» **What to work on**:
a) Print everything in the home brew thread from "Fermenting HOME BREW" down to "gets too high.".
b) Answer these questions about the home brew thread:
(i) What size of batch does the original poster want to make before buying a full kit?
(ii) What drink was fermented in soda bottles in the experiments described?
(iii) What is the process of adding priming sugar to the beer and filling and capping bottles called?
c) Continue the home brew thread past its final sentence.

» **Text passage**:
Author Options:

Fermenting HOME BREW in the bottle? Answered

Hey all,
i am a complete newbie to home brew and wanted to know if anyone knows if you can ferment in the bottle.
i only want to make a small batch to see what it's like before lashing out on a full kit



3 months ago

Damn this is old... Well, anyway here it goes, for if anyone else stumbles upon it.

I've done a bit of experimentation fermenting mead in soda bottles and I've found out that using sports drinks caps (the ones you bite and pull to open, then suck, and press to close) and apply some force to the end with a rubber band and a ring of wire, you can maintain a reasonable carbonation pressure on the inside while at the same time allowing it to vent when the pressure gets too high.

Still worried about oxygen permeating through the PET plastic tho...

I've seen plastic soda bottles (re)used for home brewing of mead, with the cap initially screwed on loosely (to let most of the CO2 escape) and then tightened down to get an actual seal. The good thing about this approach is that if the pressure gets too high it will probably just blow the cap off, or burst the plastic -- messy but not dangerous (at worst, it turns the bottle into a water rocket). Websearch will probably find notes from people who have taken that approach.

Easy answer - no. A secondary fermentation takes place within the bottles after you have completed the primary fermentation. You add priming sugar to the beer and fill/cap bottles. That is called bottle conditioning. During the primary fermentation, the yeast digests the sugars present in the wort and makes carbon dioxide and alcohol. This process is very active and the CO2 must be vented through an airlock. After brewing, if you pitch the yeast and put it directly in a bottle and cap it off, your bottles will explode. Another problem I see with fermenting the beer directly in a bottle is that you will need a separate airlock for each bottle. 5 gallons of beer in 12oz bottles is a lot of airlocks. Then, after the primary fermentation, you'd have to add the priming sugar to each bottle individually. That's a lot of work! Also, there is a leftover protein layer (called krausen) on top of the beer after the primary fermentation is complete. Normally, you would siphon this beer into a secondary container for bottling. If you ferment directly in the bottle, there is no way for you to filter the beer away from the krausen on top and the trub (leftover hops, yeast and pieces of grain) on the bottom. Fermenting a batch of beer in one vessel and transferring it to another vessel for bottling allows you to leave this undesirable stuff behind. I think a beer fermented directly in the bottle would be a little gross.

Saved data entries:
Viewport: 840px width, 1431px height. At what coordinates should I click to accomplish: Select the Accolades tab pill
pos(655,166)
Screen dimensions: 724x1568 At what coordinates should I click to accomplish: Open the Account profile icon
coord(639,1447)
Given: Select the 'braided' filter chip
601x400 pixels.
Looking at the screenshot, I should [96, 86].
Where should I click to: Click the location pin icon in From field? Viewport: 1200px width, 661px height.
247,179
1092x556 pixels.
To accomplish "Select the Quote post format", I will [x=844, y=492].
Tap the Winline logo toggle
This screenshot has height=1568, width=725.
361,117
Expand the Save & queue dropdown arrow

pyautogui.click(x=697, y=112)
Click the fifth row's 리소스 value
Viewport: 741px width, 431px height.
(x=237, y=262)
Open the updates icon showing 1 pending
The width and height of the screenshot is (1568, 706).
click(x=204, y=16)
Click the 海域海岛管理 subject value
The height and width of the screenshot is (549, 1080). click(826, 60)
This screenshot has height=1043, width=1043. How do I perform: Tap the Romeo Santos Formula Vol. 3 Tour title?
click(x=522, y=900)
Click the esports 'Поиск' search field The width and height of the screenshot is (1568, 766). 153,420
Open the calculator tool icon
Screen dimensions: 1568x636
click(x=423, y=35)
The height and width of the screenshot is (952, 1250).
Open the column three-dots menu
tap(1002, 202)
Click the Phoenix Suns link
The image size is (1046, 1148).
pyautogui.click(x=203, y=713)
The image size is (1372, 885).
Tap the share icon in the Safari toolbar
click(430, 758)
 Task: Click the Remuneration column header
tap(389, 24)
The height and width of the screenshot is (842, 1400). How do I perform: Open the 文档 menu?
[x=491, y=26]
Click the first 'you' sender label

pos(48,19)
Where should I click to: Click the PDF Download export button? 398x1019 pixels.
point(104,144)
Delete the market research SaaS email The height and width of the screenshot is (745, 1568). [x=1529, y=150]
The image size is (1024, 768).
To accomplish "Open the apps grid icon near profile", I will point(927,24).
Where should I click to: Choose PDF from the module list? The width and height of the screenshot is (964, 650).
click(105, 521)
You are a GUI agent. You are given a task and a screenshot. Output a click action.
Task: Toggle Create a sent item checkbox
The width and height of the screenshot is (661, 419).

» **Numbered answers**:
a)
Fermenting HOME BREW in the bottle? Answered

Hey all,
i am a complete newbie to home brew and wanted to know if anyone knows if you can ferment in the bottle.
i only want to make a small batch to see what it's like before lashing out on a full kit



3 months ago

Damn this is old... Well, anyway here it goes, for if anyone else stumbles upon it.

I've done a bit of experimentation fermenting mead in soda bottles and I've found out that using sports drinks caps (the ones you bite and pull to open, then suck, and press to close) and apply some force to the end with a rubber band and a ring of wire, you can maintain a reasonable carbonation pressure on the inside while at the same time allowing it to vent when the pressure gets too high.

b)
(i) A small batch.
(ii) Mead.
(iii) Bottle conditioning.

c)
Thanks for the info. the reason i ask about small batches is i have just made about 4L (1.25 gal) of ginger cordial using this recipe (scaled up) 2oz/60g fresh ginger, peeled & thinly sliced (500g) 18fl oz/500ml water (4L) Juice of a lemon (i forgot to add it) 10 oz/280g granulated sugar (2KG raw sugar) and wanted to know if/how i could turn some of it into ginger beer. or should i consult my local home brew store

Forgot to add something - If you are curious about brewing small batches of beer before you invest in a larger kit, check out this YouTube video: http://www.youtube.com/watch?v=hVGkTcYW0Yc This guy shows you how to make beer in 1 gallon batches. Probably a good way for you to get your feet wet.

Make sure your stuff is really clean and you can use a lot of things. In a bottle would probably work if you left the top open, but still lightly-covered. When it's done, decant into another bottle, add a half-teaspoon of sugar, cap it and leave for a week.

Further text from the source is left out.